### Exercise description
Your task is to restate exactly the lines from the one holding "viniles? (418, 2057)" to the end of the entries below, inclusive.

(Saved entries)
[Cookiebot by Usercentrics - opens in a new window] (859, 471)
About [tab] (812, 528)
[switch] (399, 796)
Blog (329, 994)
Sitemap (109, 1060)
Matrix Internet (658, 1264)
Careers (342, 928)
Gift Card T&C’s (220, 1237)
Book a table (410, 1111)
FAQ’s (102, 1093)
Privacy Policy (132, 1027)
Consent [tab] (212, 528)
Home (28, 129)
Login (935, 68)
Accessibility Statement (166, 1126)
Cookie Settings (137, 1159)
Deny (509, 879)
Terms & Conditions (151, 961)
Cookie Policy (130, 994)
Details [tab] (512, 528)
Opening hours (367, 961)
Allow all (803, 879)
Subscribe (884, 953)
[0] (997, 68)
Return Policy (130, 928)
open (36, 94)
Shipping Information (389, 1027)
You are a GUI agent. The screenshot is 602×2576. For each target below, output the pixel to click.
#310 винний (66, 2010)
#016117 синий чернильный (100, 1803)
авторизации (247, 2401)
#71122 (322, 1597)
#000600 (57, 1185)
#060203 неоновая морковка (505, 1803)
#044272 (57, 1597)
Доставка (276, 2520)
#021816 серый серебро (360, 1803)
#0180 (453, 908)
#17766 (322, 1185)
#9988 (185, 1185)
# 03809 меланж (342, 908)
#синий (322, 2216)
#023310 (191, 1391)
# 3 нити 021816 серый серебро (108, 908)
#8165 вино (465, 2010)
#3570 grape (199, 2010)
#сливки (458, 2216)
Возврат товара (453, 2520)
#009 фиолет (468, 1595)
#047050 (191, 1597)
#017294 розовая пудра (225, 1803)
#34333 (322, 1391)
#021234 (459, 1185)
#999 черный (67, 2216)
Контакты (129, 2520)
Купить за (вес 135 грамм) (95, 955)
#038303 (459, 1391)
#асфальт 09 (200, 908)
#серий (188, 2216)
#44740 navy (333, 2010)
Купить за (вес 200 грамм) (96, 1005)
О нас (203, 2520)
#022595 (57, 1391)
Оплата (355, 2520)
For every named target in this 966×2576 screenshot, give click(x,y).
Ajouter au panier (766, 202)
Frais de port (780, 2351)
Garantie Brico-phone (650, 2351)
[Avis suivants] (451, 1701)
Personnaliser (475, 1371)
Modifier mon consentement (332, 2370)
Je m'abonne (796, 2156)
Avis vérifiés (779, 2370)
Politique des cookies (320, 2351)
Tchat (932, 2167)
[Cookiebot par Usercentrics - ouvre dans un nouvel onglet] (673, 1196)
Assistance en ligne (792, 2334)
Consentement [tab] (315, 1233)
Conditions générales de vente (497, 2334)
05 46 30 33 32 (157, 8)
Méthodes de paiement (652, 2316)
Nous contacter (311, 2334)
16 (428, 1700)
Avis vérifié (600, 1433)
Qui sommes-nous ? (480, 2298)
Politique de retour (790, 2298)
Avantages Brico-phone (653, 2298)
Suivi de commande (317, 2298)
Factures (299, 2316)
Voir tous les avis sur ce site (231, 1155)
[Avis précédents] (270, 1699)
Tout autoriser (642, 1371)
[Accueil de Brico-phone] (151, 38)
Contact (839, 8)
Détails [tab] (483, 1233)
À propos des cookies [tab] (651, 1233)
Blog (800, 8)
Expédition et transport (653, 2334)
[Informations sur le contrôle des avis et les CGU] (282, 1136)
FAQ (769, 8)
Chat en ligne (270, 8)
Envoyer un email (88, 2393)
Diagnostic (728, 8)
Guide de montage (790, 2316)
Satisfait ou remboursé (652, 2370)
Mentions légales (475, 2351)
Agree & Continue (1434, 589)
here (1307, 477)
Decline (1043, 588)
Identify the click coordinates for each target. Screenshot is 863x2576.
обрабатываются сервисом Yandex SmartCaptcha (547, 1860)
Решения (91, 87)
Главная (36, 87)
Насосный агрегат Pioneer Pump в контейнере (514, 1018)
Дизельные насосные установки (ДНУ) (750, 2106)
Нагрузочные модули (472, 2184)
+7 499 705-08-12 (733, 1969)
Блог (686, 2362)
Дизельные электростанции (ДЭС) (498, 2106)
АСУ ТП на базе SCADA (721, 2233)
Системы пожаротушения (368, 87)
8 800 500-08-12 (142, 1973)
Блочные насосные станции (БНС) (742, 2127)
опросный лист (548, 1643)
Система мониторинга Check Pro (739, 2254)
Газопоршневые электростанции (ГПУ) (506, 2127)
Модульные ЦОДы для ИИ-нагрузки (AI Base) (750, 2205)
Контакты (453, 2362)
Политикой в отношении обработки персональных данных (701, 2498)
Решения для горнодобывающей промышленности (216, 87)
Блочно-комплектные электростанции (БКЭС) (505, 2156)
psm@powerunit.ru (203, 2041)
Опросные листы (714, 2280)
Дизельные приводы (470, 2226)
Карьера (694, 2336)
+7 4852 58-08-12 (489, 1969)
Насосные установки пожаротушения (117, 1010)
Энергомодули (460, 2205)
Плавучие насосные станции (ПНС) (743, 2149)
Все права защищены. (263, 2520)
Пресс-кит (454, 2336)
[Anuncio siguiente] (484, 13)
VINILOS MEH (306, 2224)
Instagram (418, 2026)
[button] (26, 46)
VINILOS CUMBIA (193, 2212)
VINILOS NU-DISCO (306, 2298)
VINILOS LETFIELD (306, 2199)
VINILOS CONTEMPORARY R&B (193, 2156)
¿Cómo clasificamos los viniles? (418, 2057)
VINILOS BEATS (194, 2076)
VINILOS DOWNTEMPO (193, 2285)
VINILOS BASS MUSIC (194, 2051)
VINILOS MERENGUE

### Your solution
¿Cómo clasificamos los viniles? (418, 2057)
VINILOS BEATS (194, 2076)
VINILOS DOWNTEMPO (193, 2285)
VINILOS BASS MUSIC (194, 2051)
VINILOS MERENGUE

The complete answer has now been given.